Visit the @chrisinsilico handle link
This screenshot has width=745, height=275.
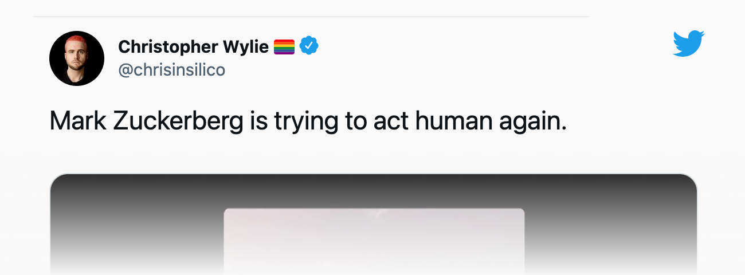(x=171, y=70)
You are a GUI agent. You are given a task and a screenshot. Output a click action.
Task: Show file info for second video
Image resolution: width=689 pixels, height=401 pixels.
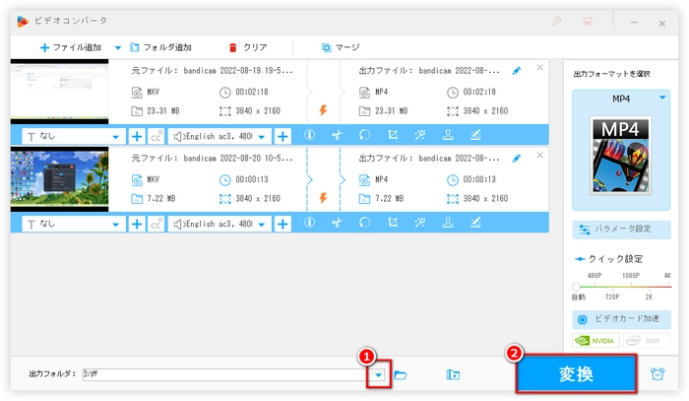(309, 223)
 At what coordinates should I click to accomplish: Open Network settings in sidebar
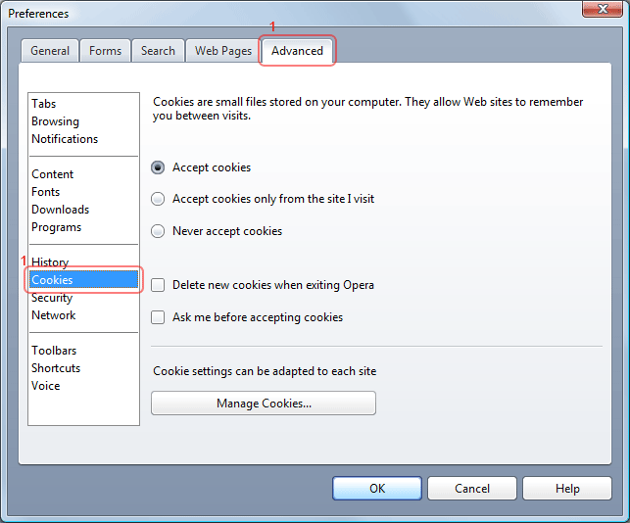click(53, 315)
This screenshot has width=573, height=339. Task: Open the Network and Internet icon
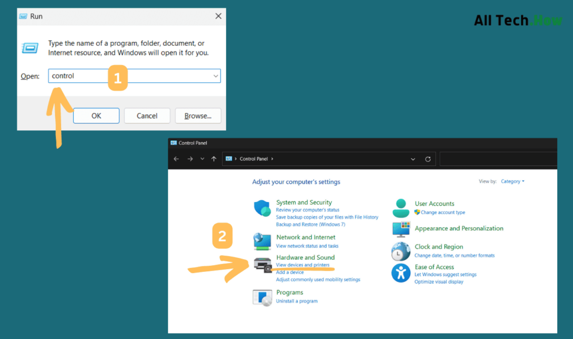tap(262, 241)
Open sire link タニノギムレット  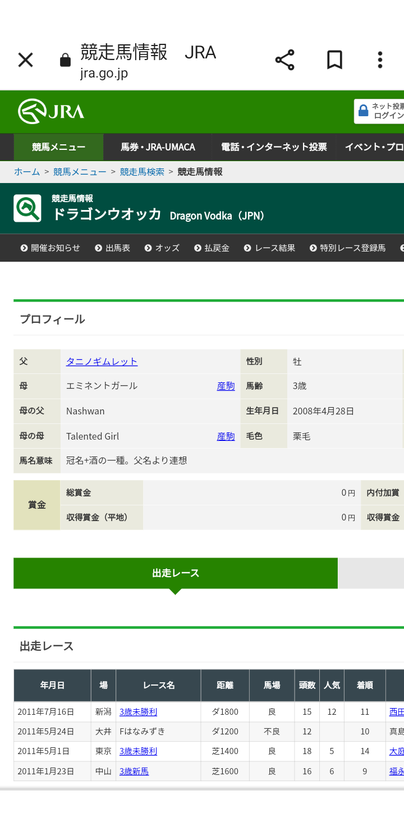(x=102, y=362)
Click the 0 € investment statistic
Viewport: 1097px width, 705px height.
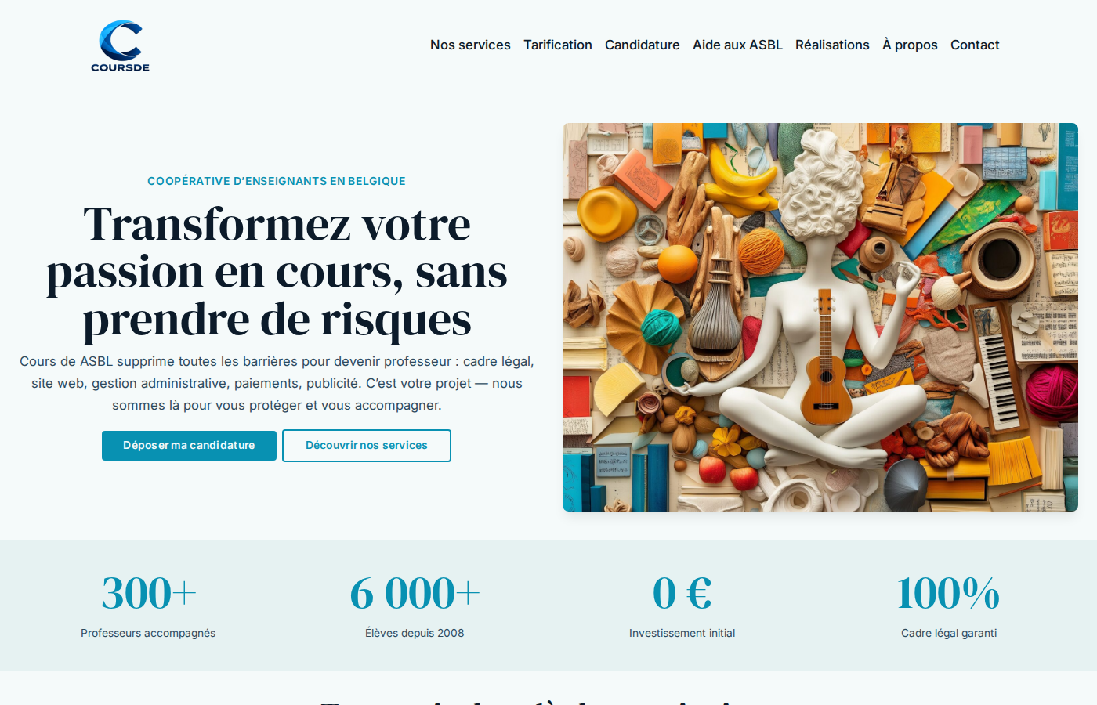[x=682, y=593]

PROBLEM STATEMENT: Omit all pictures and write out, exactly, only the lines from the line containing "Click the 0 € investment statistic" through the last line of the entries above.

ANSWER SPACE:
Click the 0 € investment statistic
Viewport: 1097px width, 705px height.
[x=682, y=593]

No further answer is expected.